Colonies are regulated by networks of interaction. Ants respond only to their immediate surroundings and to their interactions with the other ants nearby. What matters is the rhythm of interactions, not their meaning. Ants respond to the pattern and rate of their encounters with each other, as well as to the smells they perceive in the world, such as the picnic sandwiches. (…)

A real ant colony is not a society of scheming, self-sacrificing individuals. It is more like an office that communicates by meaningless text messaging in which each worker’s task is determined by how many messages she just received. The colony has no central purpose. Each ant responds to the rate of her brief encounters with other ants and has no sense of the condition or the goals of the whole colony.
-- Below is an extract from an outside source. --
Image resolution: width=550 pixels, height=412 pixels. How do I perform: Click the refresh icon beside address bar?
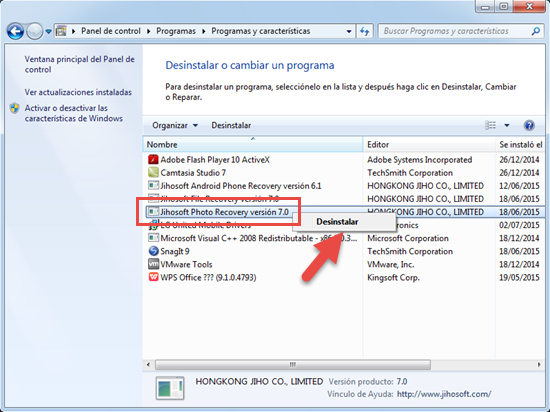[x=365, y=32]
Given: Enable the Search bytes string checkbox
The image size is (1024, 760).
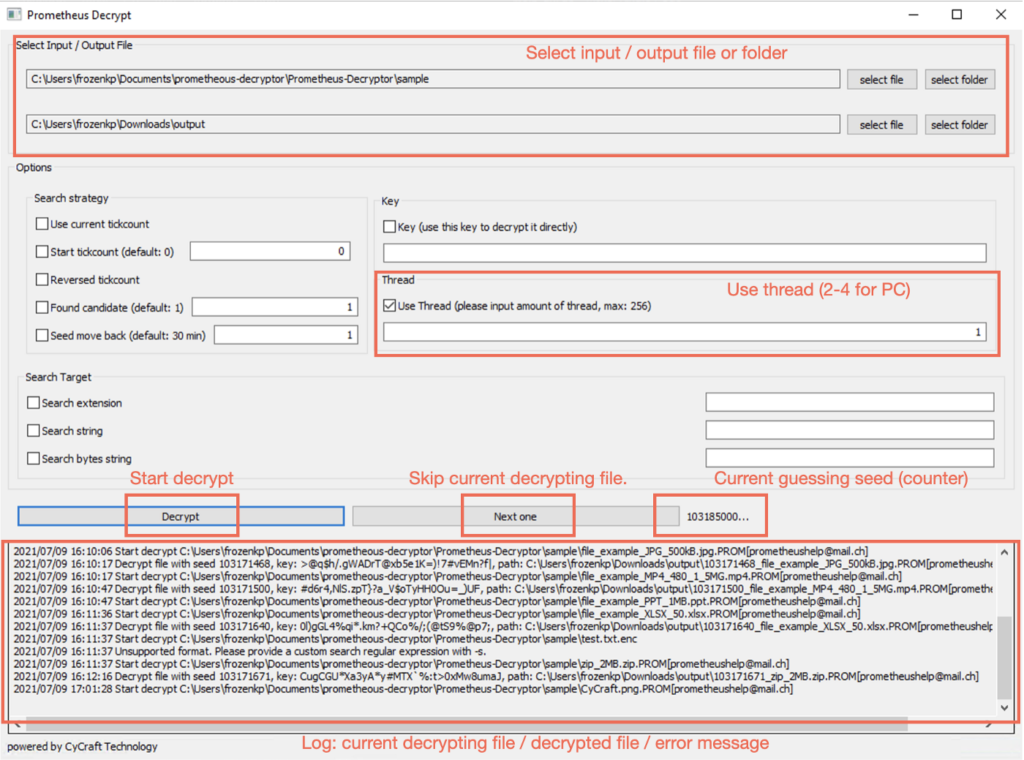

Unlike the ants in Anthill, no ant really cares if the queen dies.

Ant colonies are not the only complex systems that function without central control. Brains, too, have no chain of command. (…) No one really knows how intelligence is distributed in the human brain. (…) The outstanding scientific questions about ants and brains are the same ones we have about many other biological systems that function without hierarchy, such as the immune system, the communities of bacteria in our bodies, and the patterns we see in the diversity of tropical forests. For all of these systems, we still don’t understand how the parts work together to produce the dynamics, the history, and the development of the whole system.